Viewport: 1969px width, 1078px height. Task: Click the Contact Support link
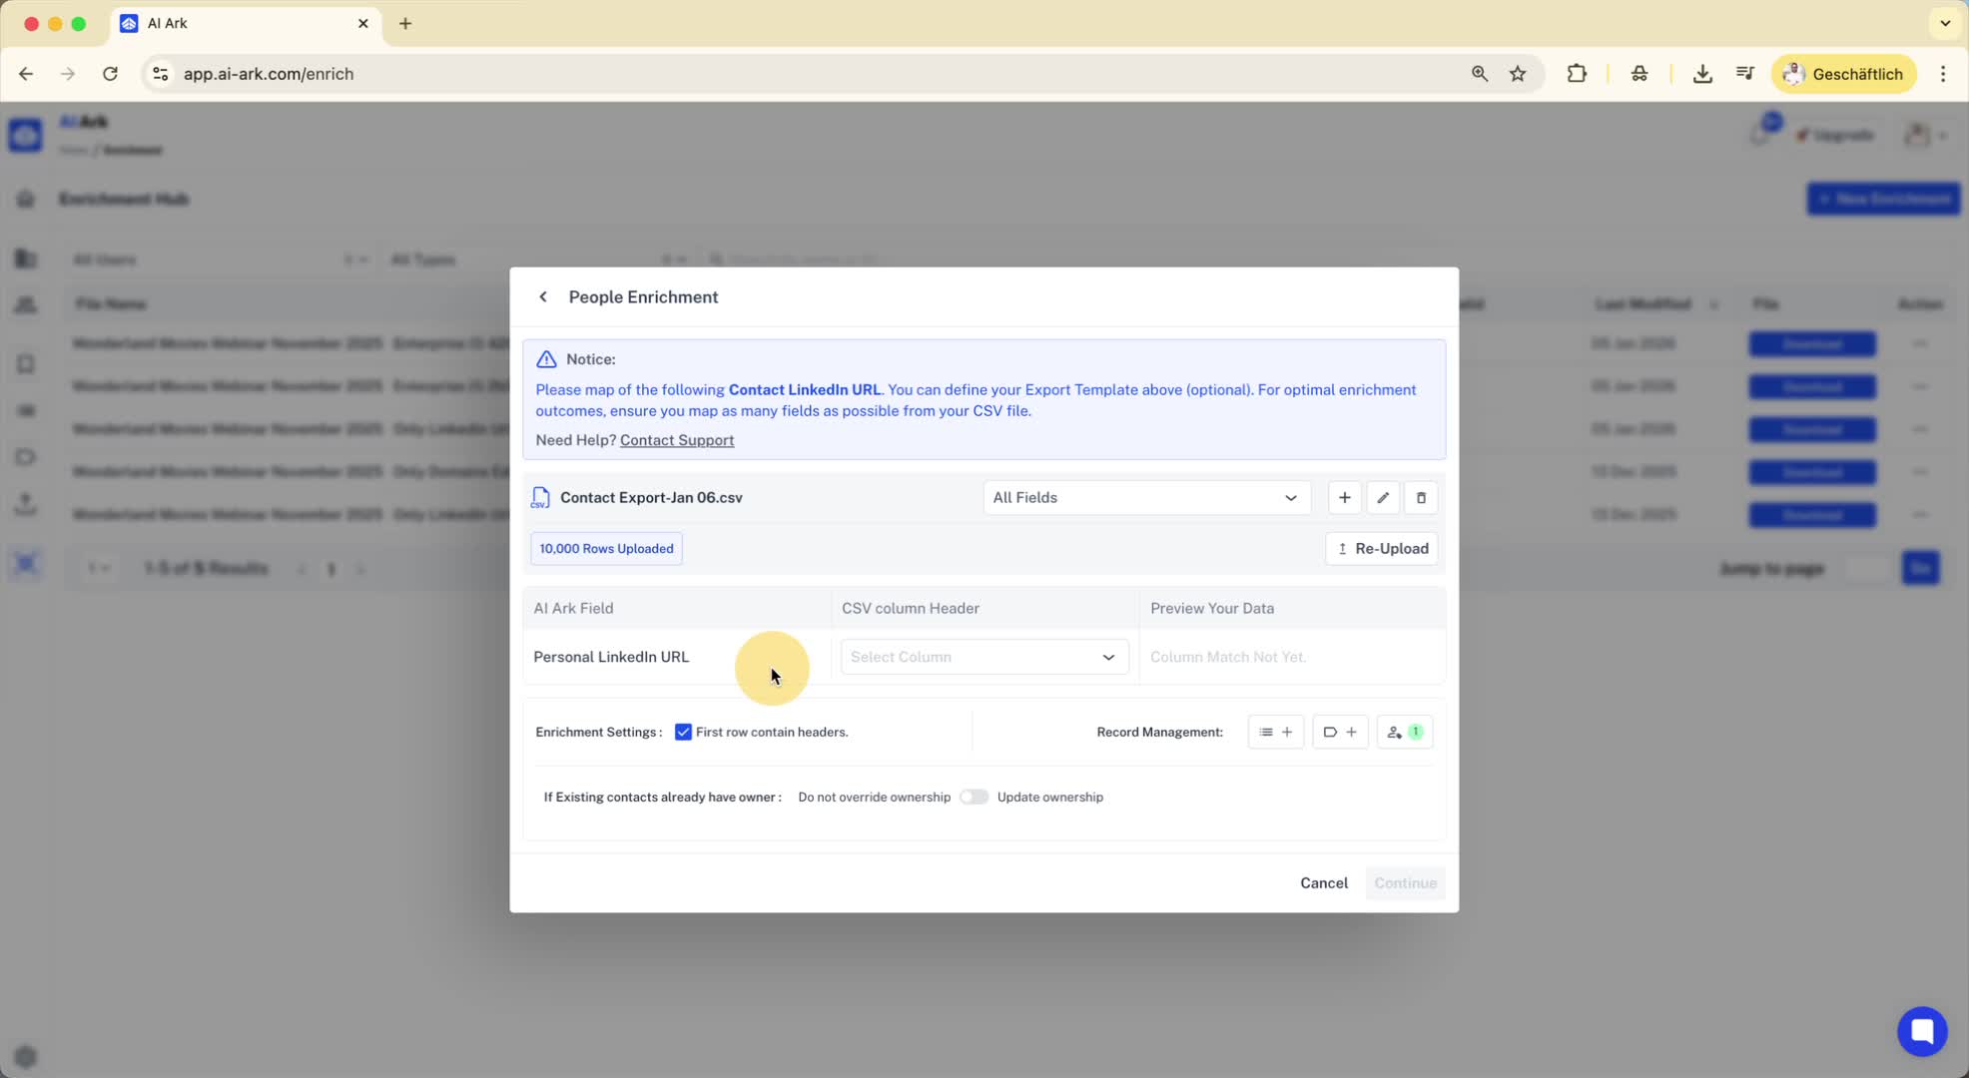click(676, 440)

......

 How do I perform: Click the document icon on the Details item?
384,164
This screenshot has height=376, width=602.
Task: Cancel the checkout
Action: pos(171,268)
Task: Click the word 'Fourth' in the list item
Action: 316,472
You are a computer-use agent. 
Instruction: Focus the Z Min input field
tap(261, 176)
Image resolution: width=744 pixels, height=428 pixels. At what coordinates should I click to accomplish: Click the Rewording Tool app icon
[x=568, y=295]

......

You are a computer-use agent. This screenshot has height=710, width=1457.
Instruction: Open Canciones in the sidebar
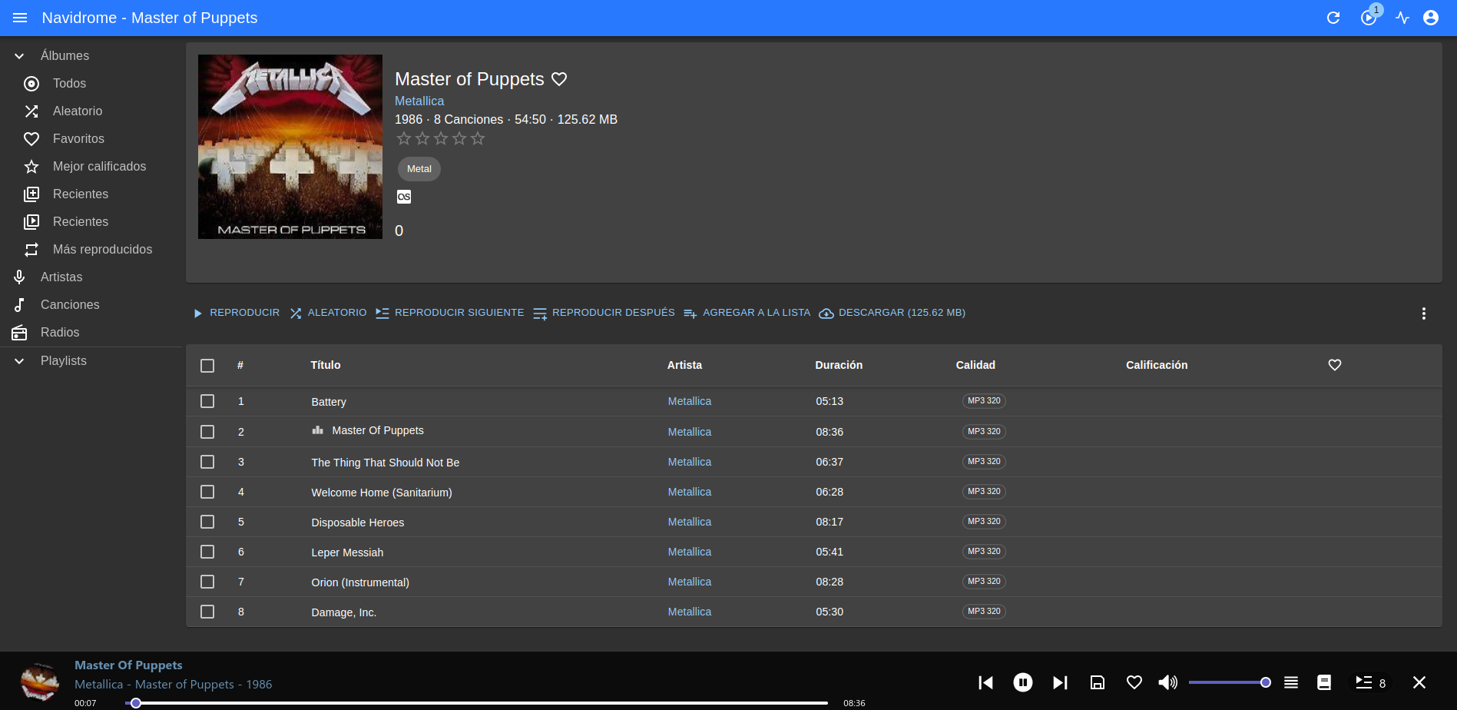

......

Short problem: Duplicate the lines starting with the line containing "You are a computer-use agent. This" and going on through the line containing "Instruction: Open Canciones in the sidebar", including both of those lines.

Response to the task:
You are a computer-use agent. This screenshot has height=710, width=1457.
Instruction: Open Canciones in the sidebar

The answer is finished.